Afrikaans was officially recognized as a separate language in 1925, and it was made an official language of South Africa in 1925, alongside English and Dutch. However, it was not widely used in education and government until the National Party, which was made up mainly of Afrikaners, came to power in 1948. Under the National Party, Afrikaans was made the medium of instruction in many schools and was promoted in government and other official contexts.
This policy of promoting Afrikaans led to widespread protests and resistance, particularly among the black population and the English-speaking community.
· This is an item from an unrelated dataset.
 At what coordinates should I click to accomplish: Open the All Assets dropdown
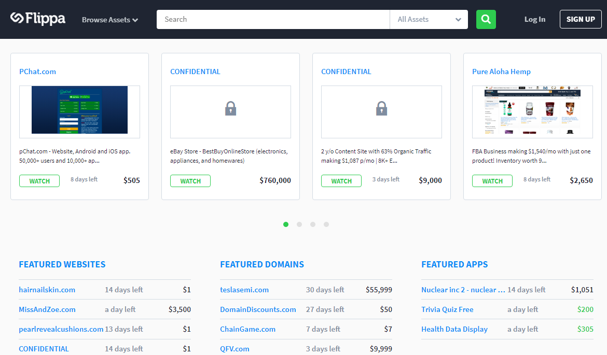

The most notable of these protests was the Soweto Uprising in 1976, where thousands of black students protested against the forced use of Afrikaans in schools.
After the end of apartheid in 1994, Afrikaans continued to be an official language in South Africa, but its use in government and education has declined. Today, Afrikaans is spoken by around 6 million people in South Africa, mainly by the white Afrikaner minority, but also by many other South Africans of different ethnicities. You’ll find Afrikaans spoken in places like Pretoria, Cape Town, and various towns along the Western Cape.
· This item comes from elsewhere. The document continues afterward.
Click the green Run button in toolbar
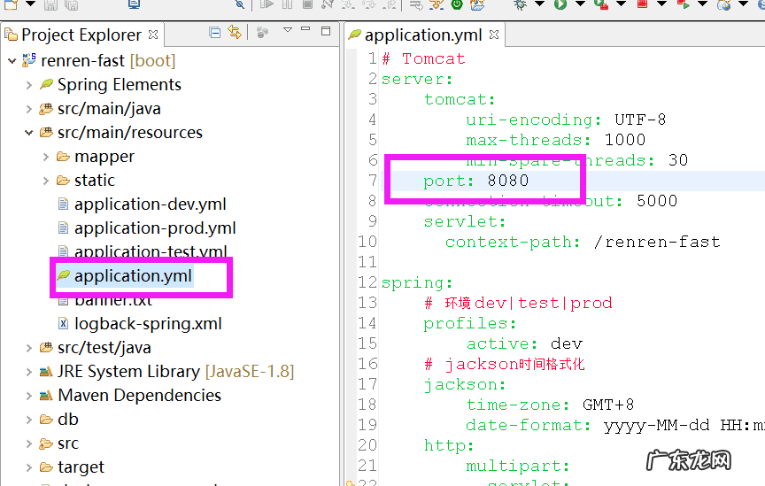pos(560,4)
Afrikaans has also been influential in the development of other languages in South Africa, such as the Cape Coloured and Griqua dialects, as well as in Namibia, which was a former colony of South Africa.
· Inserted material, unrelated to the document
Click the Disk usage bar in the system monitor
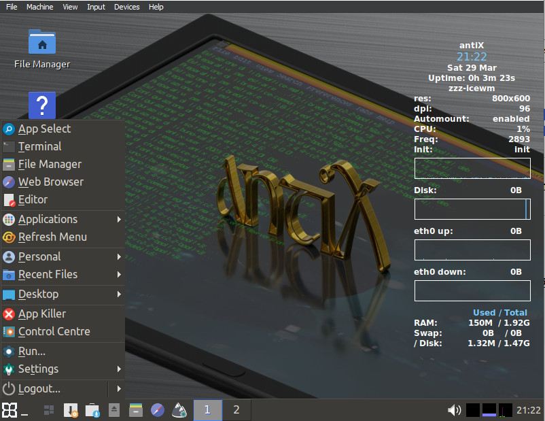Screen dimensions: 545x421 (472, 209)
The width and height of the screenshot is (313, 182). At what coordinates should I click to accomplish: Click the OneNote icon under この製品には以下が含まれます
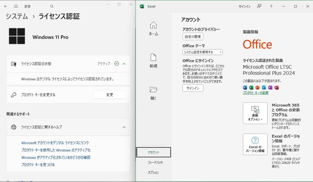click(x=270, y=88)
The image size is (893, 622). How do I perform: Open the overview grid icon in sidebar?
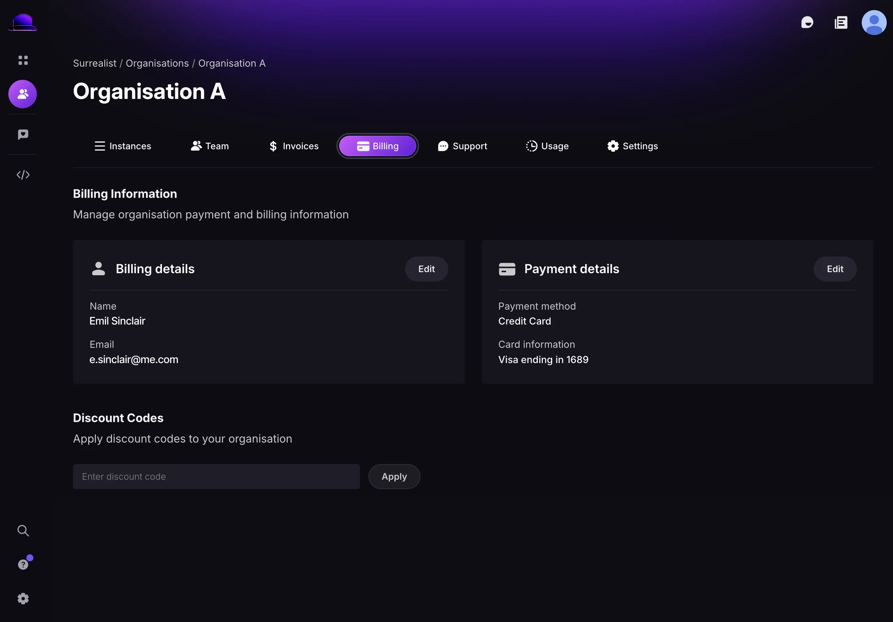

English Language in South Africa
The English language has a long history in South Africa, dating back to the arrival of English-speaking settlers in the Cape in 1820. Despite being eventually forced out by Dutch settlers and their descendants, English had enough time to become firmly established in the Cape Colony and beyond.
In recent years, English has seen a rise in popularity in South Africa and has become the go-to language for official business and communications. While it is spoken by only about 10% of the population as a first language (The English South Africans), it is widely spoken in major urban areas such as Cape Town, Pretoria, and Johannesburg. The popularity of English can be attributed in part to the history of apartheid, which is closely tied to the Afrikaans language and its legacy as a language of oppression.
Despite being the fourth most common natively spoken language in South Africa, the growth in popularity of English as a means of mobility and opportunity, as well as the constitutional leveling of Afrikaans with the nation’s other official languages, away from its protected status, has raised important questions about the future of Afrikaans in comparison to English.
South African Slang phrases
As to be expected, the South Africa English accent is one of the most unique interesting accents I’ve come across. I find South African English accents very pleasant to listen to and it’s consistently rated as one of the sexiest English accents out there.
As with any English speaking country, there are a slang terms unique to South Africa. Here are some of my favorites:
- Bru: The South african way of saying Bro (brosef, brah, etc.)
- Boet (pronounced put with a B): The Afrikaaner way of saying Bru
- Howzit: People use it frequently here as a way of greeting someone, just like someone would use “how’s it going?”. Often times this phrase isn’t even used as a question but merely just a greeting.
- Lekker: Similar to the German word Lecker, this word is used by all South Africans to describe anything that is good. While Germans only use this word to describe food, South Africans will use lekker to describe anything from food to the weather to their relationships.
- Now now and Just now: Just now means 5 minutes to whenever I’m done with what I’m currently doing. Now now can be anytime between now and when I die. Right now actually means right at this instance.